Portugal é um país onde o seguro faz parte do dia a dia. O seguro automóvel permite que milhões de pessoas circulem em segurança. Os seguros de acidentes de trabalho garantem que quem sofre um infortúnio tem acesso a tratamento e indemnização. Quando participamos num evento, partimos do princípio de que existe cobertura para os imprevistos. Esta teia de proteção é uma conquista coletiva. Mas só sobrevive se for alimentada pela confiança e pelo cumprimento das regras.

O setor segurador tem investido de forma consistente em tecnologia de deteção, em sistemas de controlo e em iniciativas de sensibilização, como a semana de combate à fraude. São passos essenciais. Para combater eficazmente a fraude, é preciso conhecê-la, estudá-la, quantificá-la. É também necessário dispor de um quadro legal claro e de reguladores vigilantes. Mas nenhuma lei ou algoritmo substituirá o que é mais decisivo: uma cultura de responsabilização que começa em cada cidadão.

A fraude não é um problema técnico isolado. É uma manifestação cultural de tolerância ao abuso, semelhante àquela que alimenta outras formas de corrupção. Quando alguém normaliza estas práticas, está a fragilizar todo o sistema, a transferir custos para os restantes segurados e a comprometer a capacidade das seguradoras de cumprirem a sua missão: proteger pessoas, famílias e empresas.

Desenvolver uma cultura antifraude é reconhecer que a integridade conta, mesmo quando ninguém está a olhar. É recusar participar em esquemas que prometem facilitar processos ou aumentar compensações indevidas. É denunciar práticas irregulares e promover a clareza na relação com as seguradoras.

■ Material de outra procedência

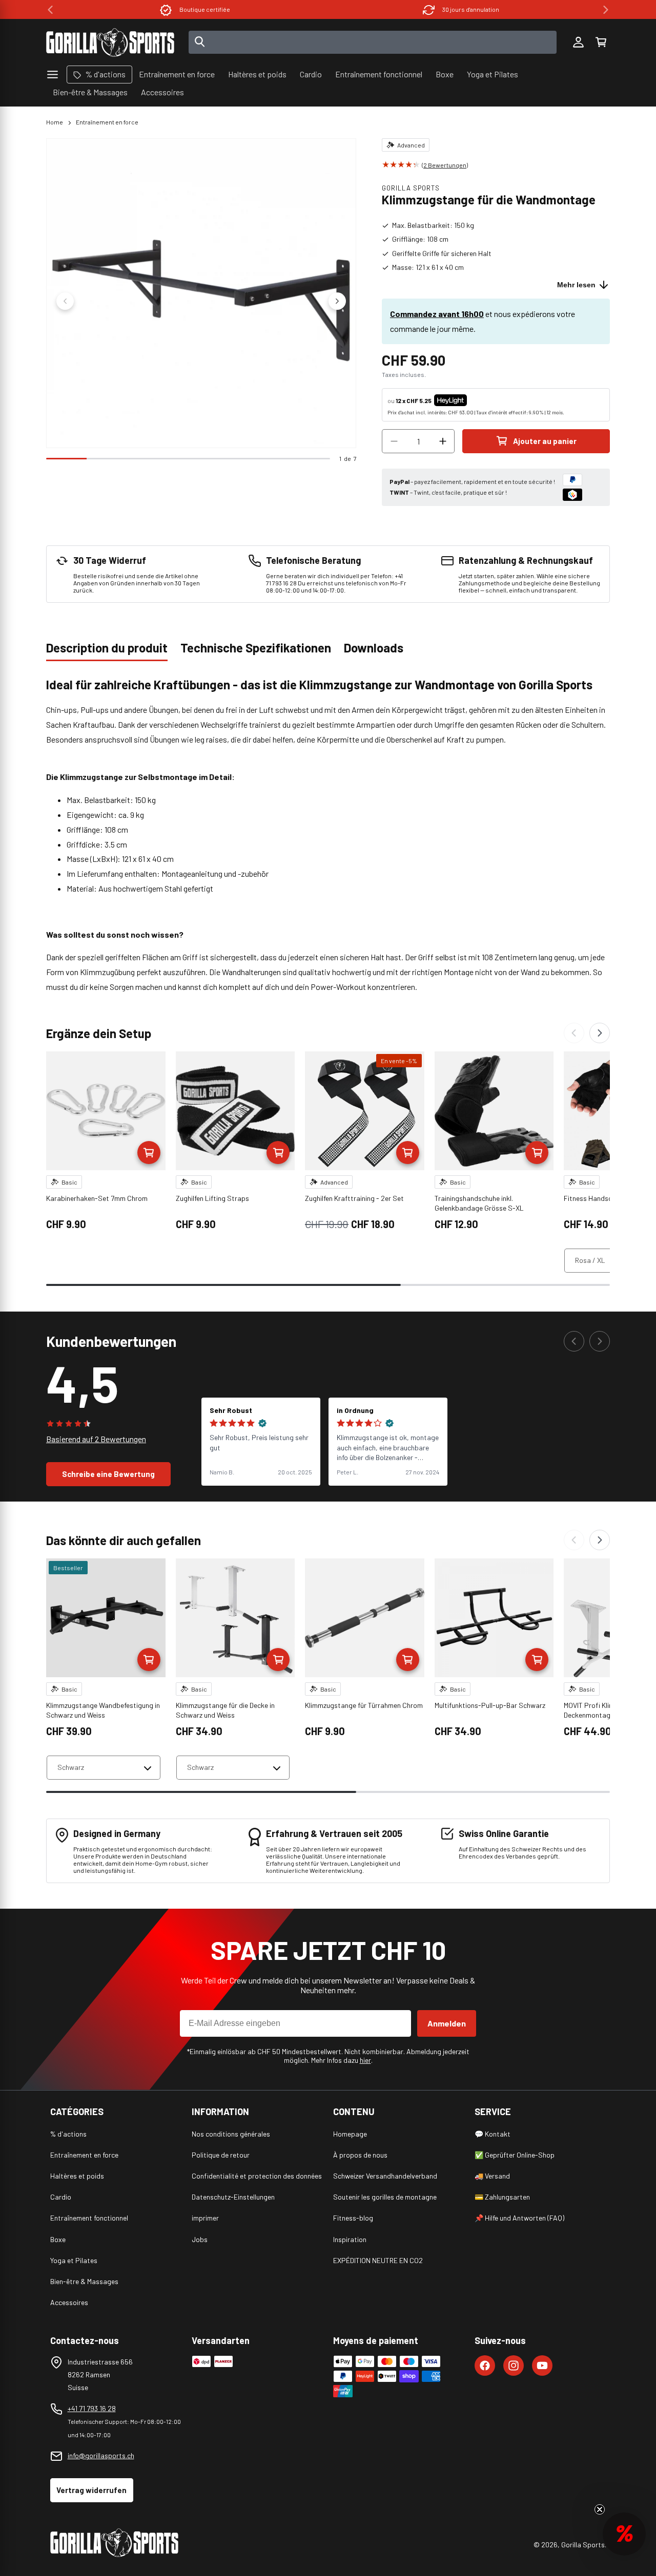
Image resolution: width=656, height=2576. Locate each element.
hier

O combate à fraude nos seguros não pertence só às empresas, aos supervisores ou aos tribunais. É uma responsabilidade partilhada por todos nós. Porque o sistema segurador vive do contributo de cada cidadão e existe para servir a sociedade como um todo. E é nessa consciência coletiva que reside a força para continuarmos a enchê-lo, dia após dia.